Before he left, he asked me to wait for him, and of course I agreed. He’s not leaving forever, and if I know he’s returning, and we can stay in communication, I can handle it. So, I have noticed up until he left, on a few occassions, that he’s not the best with sharing feelings and opening-up, so we can say he’s highly masculine in this way.
Before he left, he told me that it’s “beautiful” that I’m waiting for him, and that he will contact me “everyday”. When he first left, we were talking everyday, maybe sometimes 2x/day, and Skyping about 1-2x/week, this was up until mid-April. (I even got a long needed upgrade on my phone so we could stay in better communication i.e. a free texting app.)I was living with my cousin when he left, and about a month after he left, I moved into my own apartment.

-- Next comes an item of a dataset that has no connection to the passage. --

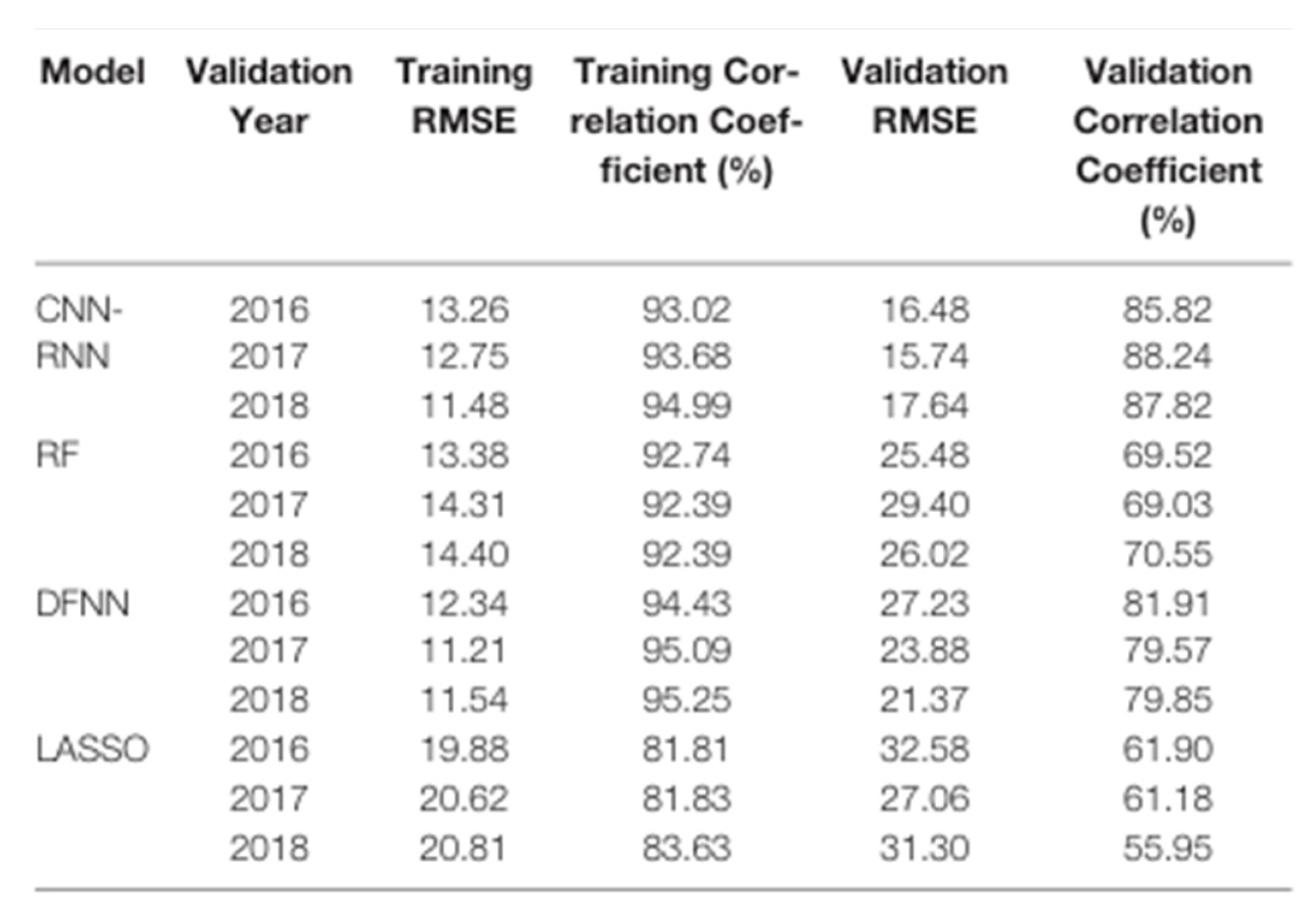The width and height of the screenshot is (1316, 906).
Task: Click validation RMSE value 32.58
Action: point(924,749)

I know he’s not happy being back in his hometown. He’s very bored there, and although he hasn’t directly told me, maybe slightly depressed. And being a man (especially with no job or studies to complete at this time), needs something to focus on, in his case, it’s the gym and weight-lifting. He goes literally 3 hours/day w/his best friend and brother/s usually, with maybe 1-2 days break during any week.
So, the last time we Skyped, about a month ago, he said he’s gained a lot of weight (part of the body building process), and does not want to Skype with me for 1 month so he can show me his progress when he starts cutting (he did send me one picture of him at the ocean though!). Well, to me, I don’t care if he has weight, I love him and he’s cute regardless, but I respect him and his passion, so I reluctantly agreed.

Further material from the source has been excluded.